Standing here, I should understand
Why you left me alone
And this small world just ain’t big enough
And the purest souls, they always go too soon
On one level, I was proud of my self-destructive behavior — it seemed manly, somehow. But the deeper part of me, thankfully, started to get tired after awhile, and once I relaxed my senseless grip on this impossible, toxic fantasy I’d been holding onto, I started to realize what I’d been missing. And I felt something I didn’t expect: a warm sort of relief. I surveyed the wreckage and ruin I’d created and I knew I couldn’t undo any of it — I finally understood I’d been at a crossroads when I decided to fight for that relationship, and I knew I’d made choices that had led my life down a path I couldn’t retreat from.
But I didn’t feel regret. Maybe it was because I’d already devoted so many unproductive emotions to the situation, or maybe it was because I understood, on some level, that the lessons I took from all that destruction were as valuable, in their way, as what I’d lost. All I know is that I wasn’t angry anymore. For the first time in a long time, I felt at peace.
So you go on, ’cause now I know
You belong with the beautiful
And I’ll stay here until golden fades
I’ll see you again on another day
It seems a little strange to me, but on beautiful, unseasonably warm fall days like this one, that’s the feeling that often comes back to me — one of acceptance, of absolution. One of loss, sure, and a little sadness — but a sadness that feels earned, somehow, and more than a little bittersweet. Our stories don’t always have the happy endings we want them to, but we still have to find the strength to let them end.
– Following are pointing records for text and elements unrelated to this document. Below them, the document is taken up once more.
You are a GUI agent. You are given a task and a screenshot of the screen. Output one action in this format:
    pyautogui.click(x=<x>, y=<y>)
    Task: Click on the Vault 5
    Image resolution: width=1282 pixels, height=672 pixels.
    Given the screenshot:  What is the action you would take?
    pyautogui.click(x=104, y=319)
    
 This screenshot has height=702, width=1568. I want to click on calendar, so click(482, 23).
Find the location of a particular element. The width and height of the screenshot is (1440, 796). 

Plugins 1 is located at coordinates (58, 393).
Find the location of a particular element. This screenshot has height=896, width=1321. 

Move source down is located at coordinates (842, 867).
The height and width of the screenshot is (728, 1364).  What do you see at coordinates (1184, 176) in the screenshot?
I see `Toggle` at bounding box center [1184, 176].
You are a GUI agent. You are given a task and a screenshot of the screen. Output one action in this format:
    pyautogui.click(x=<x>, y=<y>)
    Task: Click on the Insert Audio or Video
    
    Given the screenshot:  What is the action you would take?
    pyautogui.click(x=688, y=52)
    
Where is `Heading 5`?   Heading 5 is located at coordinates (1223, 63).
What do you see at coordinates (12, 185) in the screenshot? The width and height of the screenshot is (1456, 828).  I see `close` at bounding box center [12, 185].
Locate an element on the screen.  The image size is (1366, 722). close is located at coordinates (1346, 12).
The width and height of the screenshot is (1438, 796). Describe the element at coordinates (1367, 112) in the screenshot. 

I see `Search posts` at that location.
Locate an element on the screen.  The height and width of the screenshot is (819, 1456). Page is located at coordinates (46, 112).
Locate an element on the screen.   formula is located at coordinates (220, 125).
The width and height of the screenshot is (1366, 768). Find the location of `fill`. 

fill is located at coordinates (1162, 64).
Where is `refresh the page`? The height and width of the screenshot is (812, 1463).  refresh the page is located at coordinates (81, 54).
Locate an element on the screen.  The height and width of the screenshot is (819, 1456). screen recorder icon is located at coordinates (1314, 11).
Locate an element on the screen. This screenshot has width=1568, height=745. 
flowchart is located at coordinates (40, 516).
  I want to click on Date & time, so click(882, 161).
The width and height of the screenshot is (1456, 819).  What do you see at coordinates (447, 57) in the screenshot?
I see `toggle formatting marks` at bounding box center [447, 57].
Sometimes that’s harder than it should be.
And that’s okay
Sometimes things just work that way
And that’s okay
Sometimes things just hurt that way
I got a lot of mileage out of Kurt Neumann’s Shy Dog that summer and fall, particularly the title track: title track
For Kurt, who was stepping out from the BoDeans as a solo artist for the first time, the song was really about a dog — his longtime companion, who (if I’m remembering correctly) was killed by a snake while exploring. I thought it was an incredibly brave choice to be so open about the sadness that a pet’s death can bring, and although I knew he wasn’t talking about romantic loss, I still took comfort from the graceful acceptance in his words, and the dignified resignation in his vocals. When he sighed, “Sometimes things just hurt that way,” it killed me — still does. Because sometimes they do. And that’s okay.